_PROBLEM TO SOLVE_
Please write out all of the entries beneath this line exactly, skipping the pictures.

_RECORDS TO PROCESS_

↓

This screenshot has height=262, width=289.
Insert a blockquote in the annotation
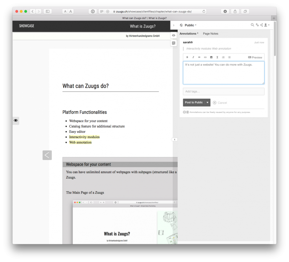click(x=199, y=57)
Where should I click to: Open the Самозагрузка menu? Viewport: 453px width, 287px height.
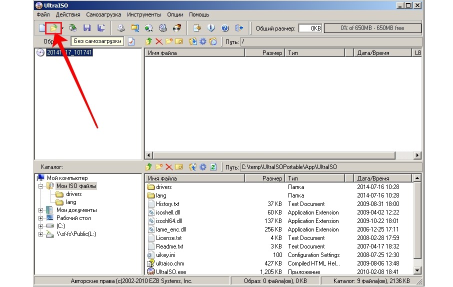104,15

↑

_ANSWER TO THIS TASK_
This screenshot has height=262, width=289.
Insert a blockquote in the annotation
click(x=199, y=57)
Where should I click to: Open the Самозагрузка menu? Viewport: 453px width, 287px height.
104,15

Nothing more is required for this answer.